» **Set problem**:
Extract the lines from the one containing "You are a GUI" through the one containing "pyautogui.click(x=157, y=228)", inclusive, and reproduce them verbatim.

» **Stored rows**:
----
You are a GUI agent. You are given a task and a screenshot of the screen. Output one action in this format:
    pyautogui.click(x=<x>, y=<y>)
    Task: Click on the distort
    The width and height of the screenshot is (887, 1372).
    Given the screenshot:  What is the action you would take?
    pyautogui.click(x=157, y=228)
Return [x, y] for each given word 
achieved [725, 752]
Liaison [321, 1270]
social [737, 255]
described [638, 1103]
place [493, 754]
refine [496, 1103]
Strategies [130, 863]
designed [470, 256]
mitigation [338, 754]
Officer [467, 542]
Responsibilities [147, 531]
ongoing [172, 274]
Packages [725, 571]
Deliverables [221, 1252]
----
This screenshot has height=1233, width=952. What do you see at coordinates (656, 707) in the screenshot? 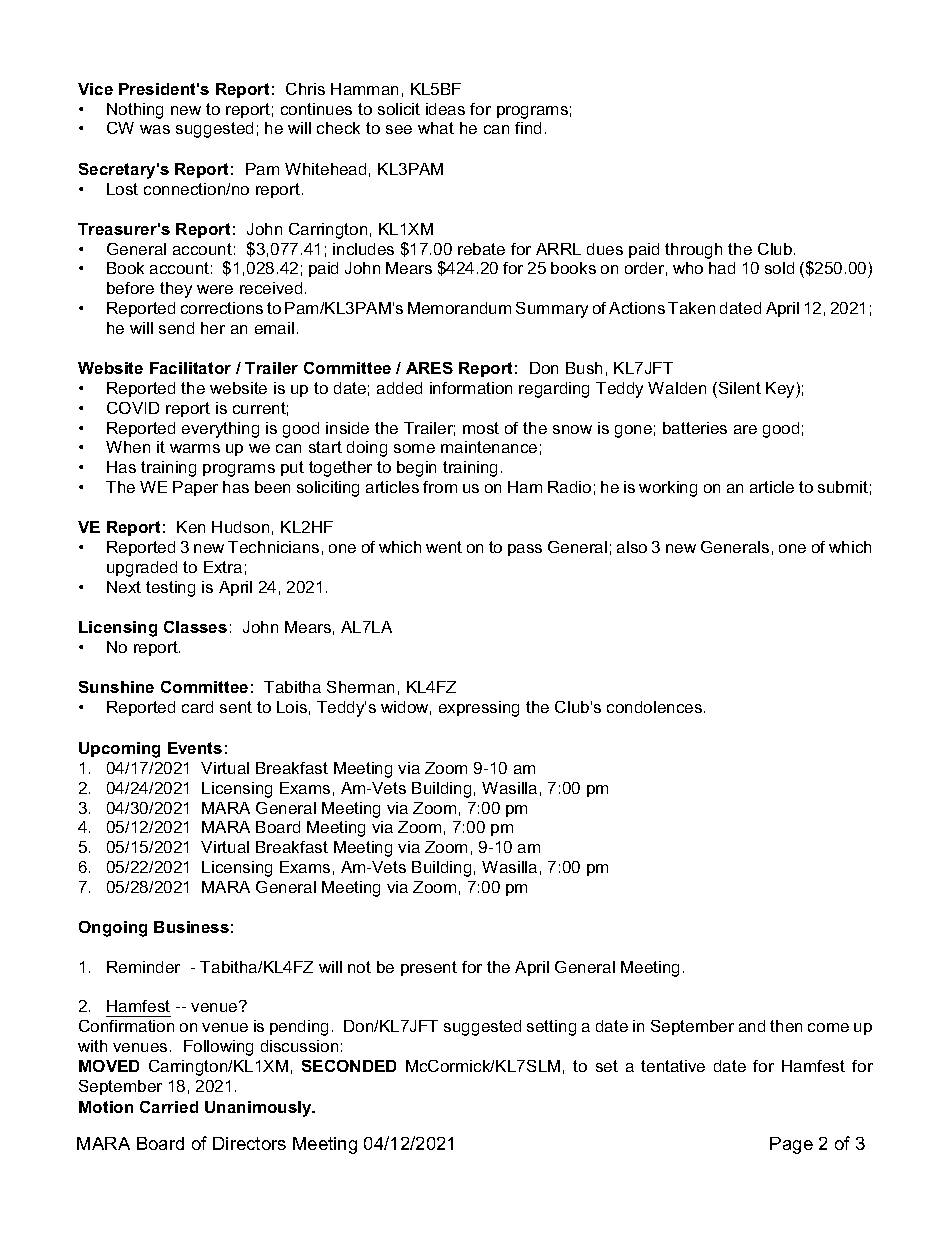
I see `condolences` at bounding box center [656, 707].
----
» **Answer to this task**:
You are a GUI agent. You are given a task and a screenshot of the screen. Output one action in this format:
    pyautogui.click(x=<x>, y=<y>)
    Task: Click on the distort
    The width and height of the screenshot is (887, 1372).
    Given the screenshot:  What is the action you would take?
    pyautogui.click(x=157, y=228)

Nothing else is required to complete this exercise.